### Given instruction 1
Reproduce the stretch of the cross-border introductions regulations from "In exercise of" through "of May, 2004.".
### Given instruction 2
Continue the cross-border introductions regulations from the point where they stop.
── Article ──
2004 No. 43. The Capital Markets (Cross Border Introductions) Regulations, 2004
(Under section 101 of the Capital Markets Authority Act, Cap. 84)
In exercise of the powers conferred on the Capital Markets Authority by section 101 of the Capital Markets Authority Act, these Regulations are made this 13th day of May, 2004.
These Regulations may be cited as the Capital Markets (Cross Border Introductions) Regulations, 2004.
(1) In these Regulations, unless the context otherwise requires—
“Act” means the Capital Markets Authority Act, Cap. 84;
“eligible applicant” means a body corporate, which satisfies the criteria for eligibility specified in the First schedule;
“Information Memorandum” means a document accompanying an application for approval of an Introduction, and containing the information outlined in the second schedule;
“Introduction” means the listing of securities, which are already listed and trading on a stock exchange in another jurisdiction;
“primary exchange” means the stock exchange i n the jurisdiction where the applicant’s s hares were first listed;
“primary jurisdiction” means the jurisdiction in which the applicant first listed its securities on a stock exchange;
“primary regulator” means the securities regulator in the primary jurisdiction.
───
── Source data ──
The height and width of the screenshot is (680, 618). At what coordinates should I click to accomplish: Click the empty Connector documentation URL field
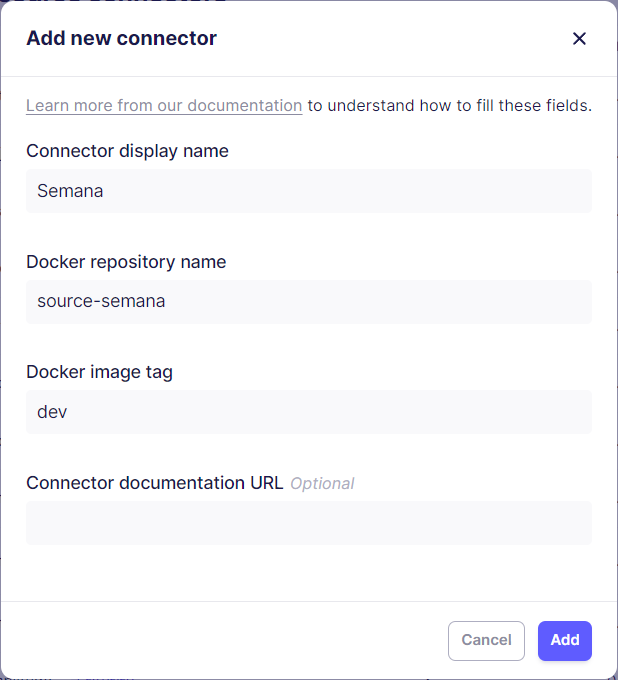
───
### Answer 1
In exercise of the powers conferred on the Capital Markets Authority by section 101 of the Capital Markets Authority Act, these Regulations are made this 13th day of May, 2004.

### Answer 2
(2) Any word, term or expression used in these Regulations, and which has been defined in the Act, has the meaning assigned to it by the Act.
3. Application for approval of an Introduction
(1) An eligible applicant may apply to the Authority for the approval of an Introduction.
(2) An application under subregulation (1) shall be accompanied by—
(a) an Information Memorandum;
(b) a letter of ‘‘No Objection” from the applicant’s primary regulator;
(c) a letter of ‘‘No Objection” from the applicant’s primary exchange;
(d) in the case where the applicant is a bank or an insurance company or
any other regulated corporate body, a letter of ‘ ‘No Objection” from the relevant regulatory authority; and
(e) the fees specified in the Third Schedule.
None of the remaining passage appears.